Ronald Nojosa and Pushpa Narayan Rathie
This paper deals with the estimation of the stress–strength reliability R = P(X < Y), when X and Y follow (1) independent generalized gamma (GG) distributions with only a common…
Abstract
Purpose
This paper deals with the estimation of the stress–strength reliability R = P(X < Y), when X and Y follow (1) independent generalized gamma (GG) distributions with only a common shape parameter and (2) independent Weibull random variables with arbitrary scale and shape parameters and generalize the proposal from Kundu and Gupta (2006), Kundu and Raqab (2009) and Ali et al. (2012).

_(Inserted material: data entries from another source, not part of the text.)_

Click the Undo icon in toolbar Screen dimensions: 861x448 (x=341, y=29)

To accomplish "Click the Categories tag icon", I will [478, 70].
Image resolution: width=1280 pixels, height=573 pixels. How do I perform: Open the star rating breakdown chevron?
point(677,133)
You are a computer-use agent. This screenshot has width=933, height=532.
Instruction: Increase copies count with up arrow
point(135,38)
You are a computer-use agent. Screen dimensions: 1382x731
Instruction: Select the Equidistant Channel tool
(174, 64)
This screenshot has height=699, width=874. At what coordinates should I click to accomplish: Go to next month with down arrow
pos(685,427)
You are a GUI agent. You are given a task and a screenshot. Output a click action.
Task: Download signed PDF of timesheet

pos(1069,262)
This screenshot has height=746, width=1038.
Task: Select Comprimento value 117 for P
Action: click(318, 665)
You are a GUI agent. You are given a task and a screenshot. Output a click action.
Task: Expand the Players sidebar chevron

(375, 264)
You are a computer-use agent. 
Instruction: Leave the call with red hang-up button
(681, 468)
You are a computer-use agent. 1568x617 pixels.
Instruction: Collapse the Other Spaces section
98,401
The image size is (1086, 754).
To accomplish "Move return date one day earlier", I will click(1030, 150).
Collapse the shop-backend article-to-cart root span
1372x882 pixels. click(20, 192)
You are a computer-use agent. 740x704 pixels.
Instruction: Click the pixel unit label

Design/methodology/approach
First, a closed form expression for R is derived under the conditions (1) and (2). Next, sufficient conditions are given for the convergence of the infinite series expansions used to calculate the value of R in case (2). The models GG and Weibull are fitted by maximum likelihood using Broyden–Fletcher–Goldfarb–Shanno (BFGS) quasi-Newton method. Confidence intervals and standard errors are calculated using bootstrap. For illustration purpose, two real data sets are analyzed and the results are compared with the existing recent results available in the literature.
Findings
The proposed approaches improve the estimation of the R by not using transformations in the data and flexibilize the modeling with Weibull distributions with arbitrary scale and shape parameters.
Originality/value
The proposals of the paper eliminate the misestimation of R caused by subtracting a constant value from the data (Kundu and Raqab, 2009) and treat the estimation of R in a more adequate way by using the Weibull distributions without restrictions in the parameters. The two cases covered generalize a number of distributions and unify a number of stress–strength probability P(X < Y) results available in the literature.